Osmaniye’nin serin cenneti Zorkun Yaylası, doğaseverlerin vazgeçilmez duraklarından biri olmayı sürdürüyor. Çam ormanlarının içinden geçen yollar, kuş sesleriyle dolu patikalar ve tertemiz havası ile Zorkun, şehir hayatının stresinden kaçmak isteyenler için adeta bir sığınak. Bu doğal güzelliklerin ortasında içilen bir fincan kahve ise, hem bedene hem de ruha iyi geliyor.

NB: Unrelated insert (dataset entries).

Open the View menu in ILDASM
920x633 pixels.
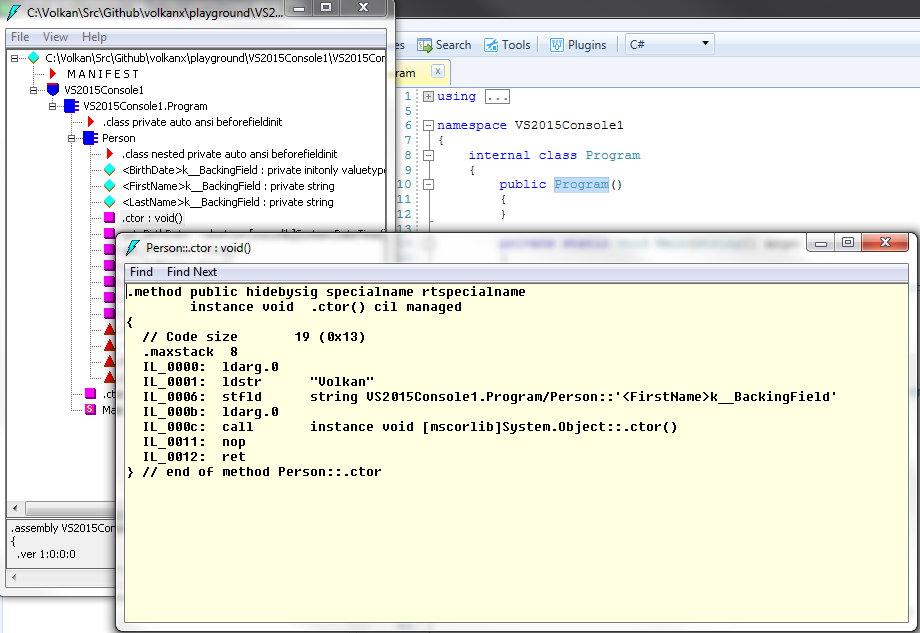55,37
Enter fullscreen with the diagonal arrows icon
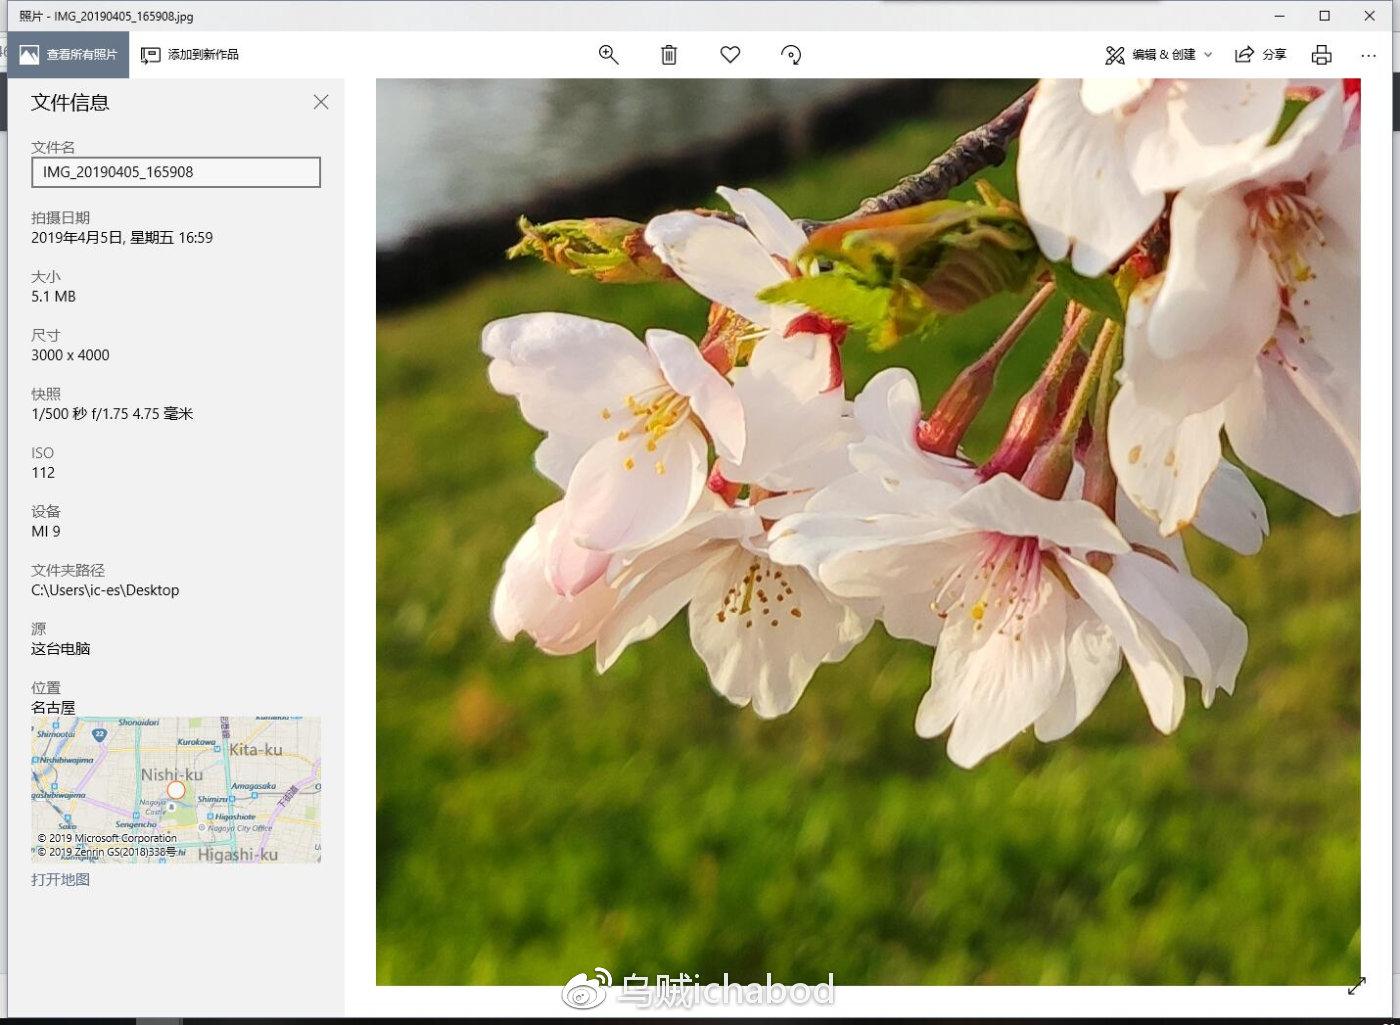The width and height of the screenshot is (1400, 1025). pos(1356,986)
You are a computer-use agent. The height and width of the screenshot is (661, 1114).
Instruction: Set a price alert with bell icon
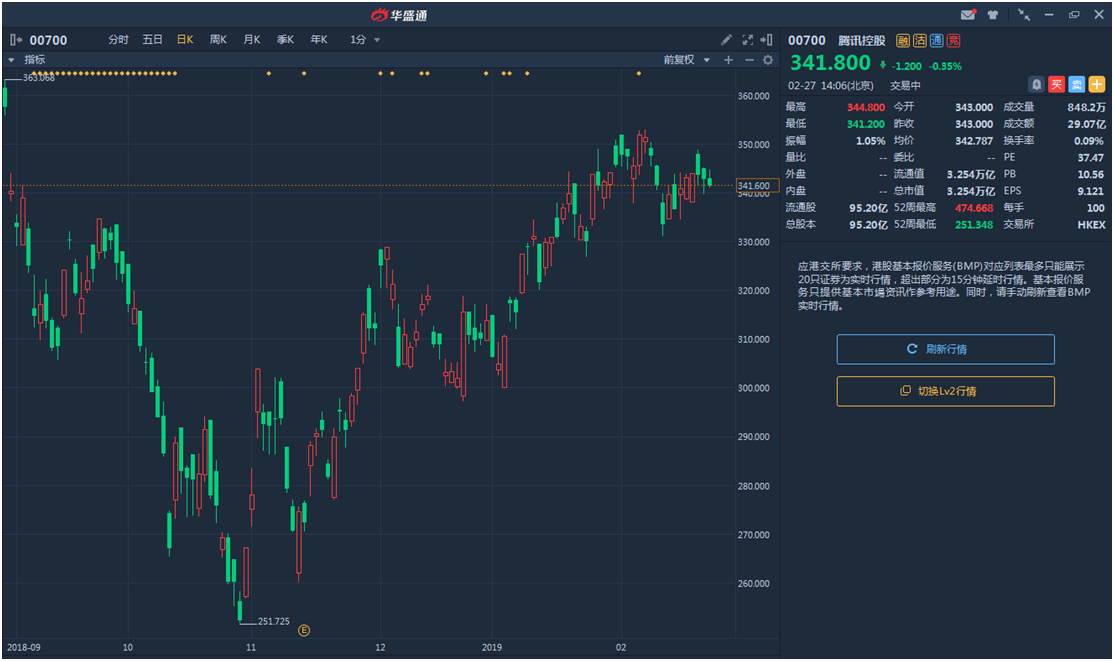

Rakımda Kahvenin Tadı Bir Başka
Zorkun Yaylası, Amanos Dağları’nın eteklerinde, deniz seviyesinden yaklaşık 1.600 metre yükseklikte yer alıyor. Serin havası ve oksijen zenginliği sayesinde burada içilen kahvenin tadı, şehirde içilenden çok daha farklı geliyor. Termosunu kapan ya da yayladaki kafeteryalardan birinde mola veren ziyaretçiler, doğanın içinde huzurlu anlar yaşıyor.

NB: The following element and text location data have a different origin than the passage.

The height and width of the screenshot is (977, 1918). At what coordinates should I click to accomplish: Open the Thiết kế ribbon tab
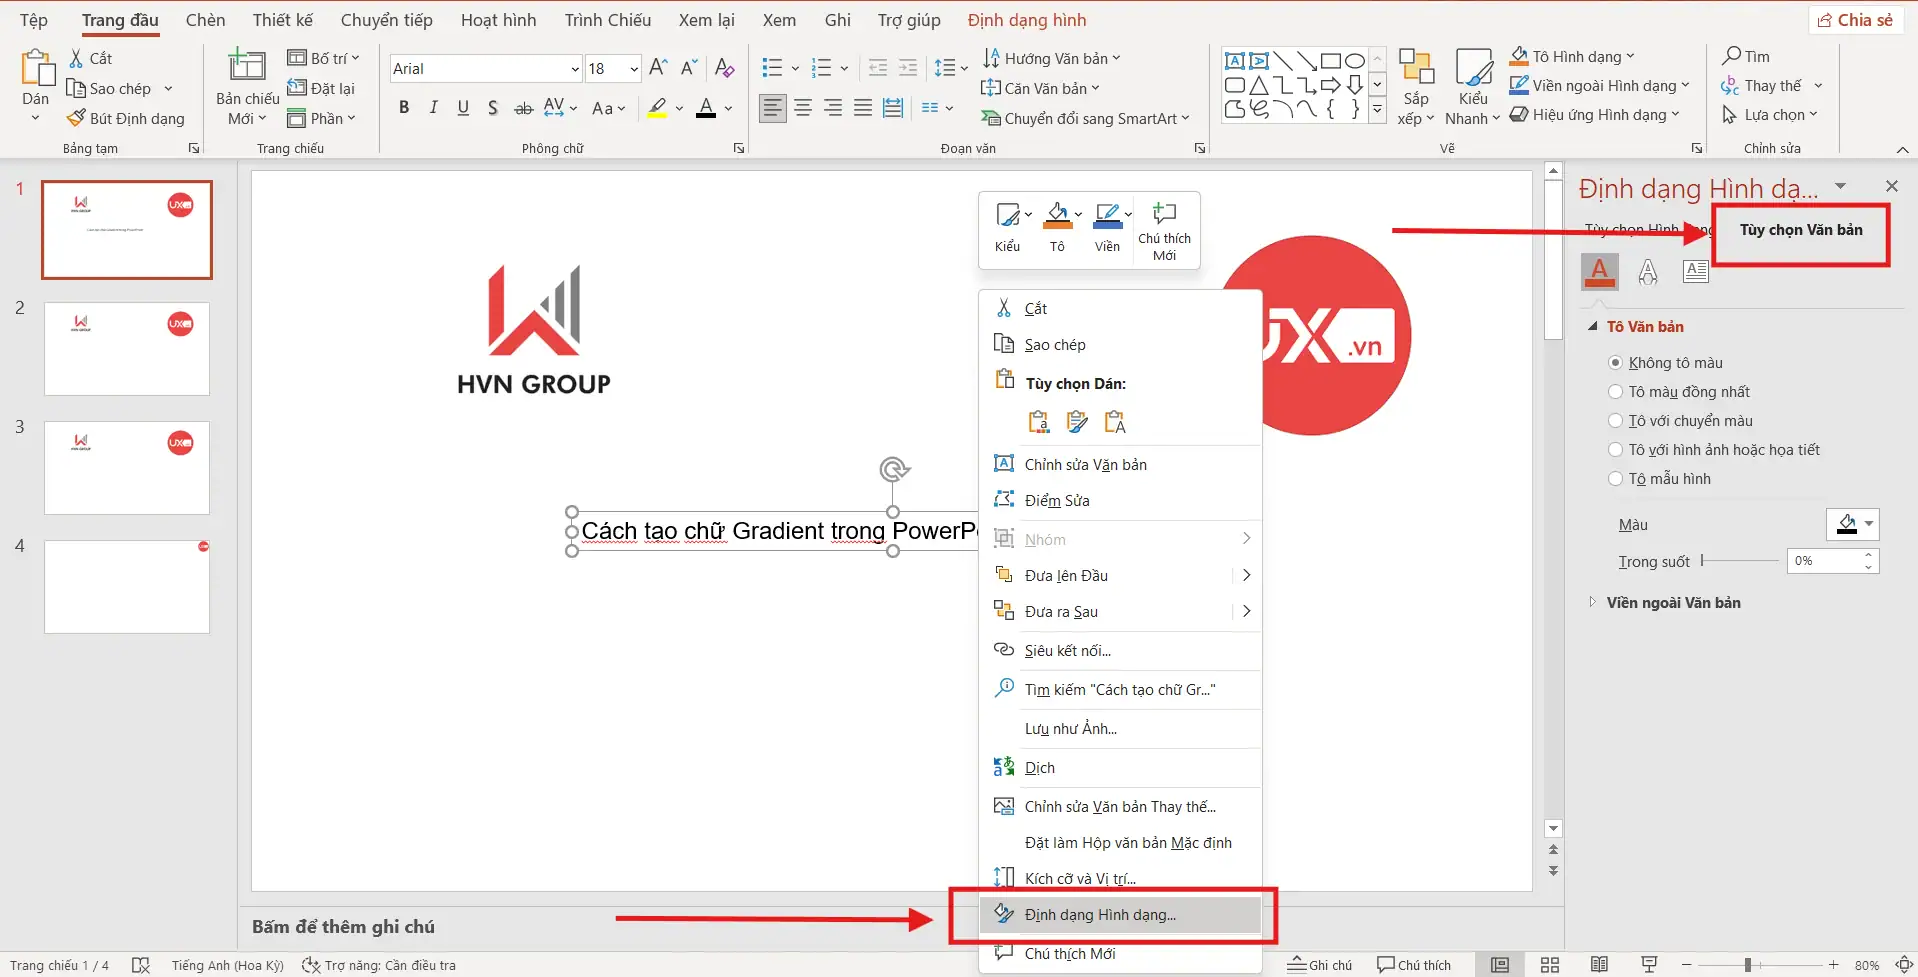click(x=282, y=20)
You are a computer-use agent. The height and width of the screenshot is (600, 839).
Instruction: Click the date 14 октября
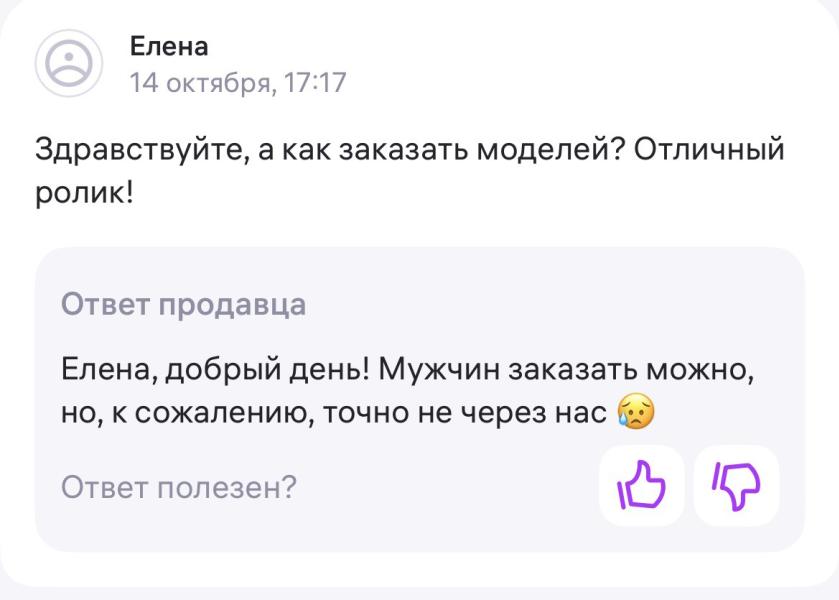point(200,82)
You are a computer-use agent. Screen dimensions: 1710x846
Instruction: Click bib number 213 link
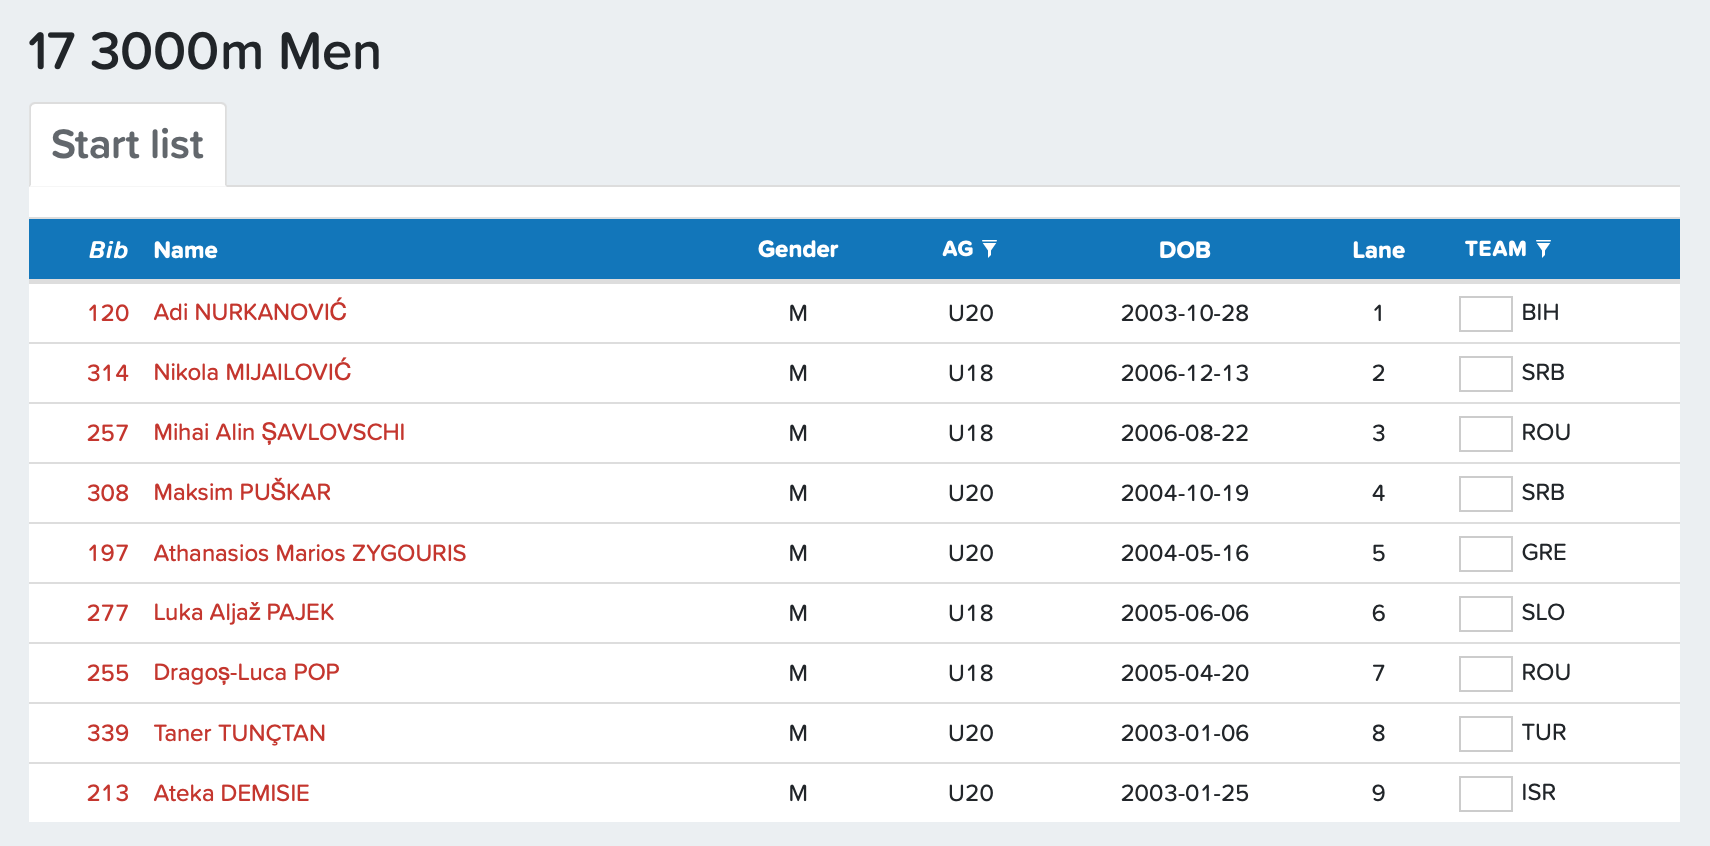point(108,793)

☕ “Zorkun’da sabahın erken saatlerinde orman kokusu eşliğinde içilen Türk kahvesi, kelimenin tam anlamıyla terapi etkisi yaratıyor.”

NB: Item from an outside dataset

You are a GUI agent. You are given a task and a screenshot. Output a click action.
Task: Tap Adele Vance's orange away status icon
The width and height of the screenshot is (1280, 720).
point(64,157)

Aileler ve Kampçılar İçin Buluşma Noktası
Yaylaya gelen aileler için kahve molası, genellikle doğa yürüyüşü veya piknik sonrası tercih ediliyor. Kamp kuran ziyaretçiler ise çadırlarının önünde, dağ manzarası eşliğinde kahvelerini yudumlayarak güne başlıyor. Çevredeki doğal taşlar, tahta masalar ve basit oturma alanları, kahve keyfini daha da otantik hale getiriyor.
Yaylada Kahve Sunan Noktalar
Zorkun Yaylası’nda, yerel halk tarafından işletilen birkaç küçük işletme bulunuyor. Özellikle yaz aylarında yoğun ilgi gören bu alanlarda közde Türk kahvesi, damla sakızlı kahve ve çay çeşitleri ziyaretçilere sunuluyor. Dilerseniz kendi ekipmanlarınızı getirerek doğrudan kendi kahvenizi pişirme deneyimini de yaşayabilirsiniz.
🌲 “Sessizlik, doğa ve kahve… Zorkun Yaylası’nda bu üçlüyle geçen birkaç saat, haftanın tüm yorgunluğunu unutturuyor.”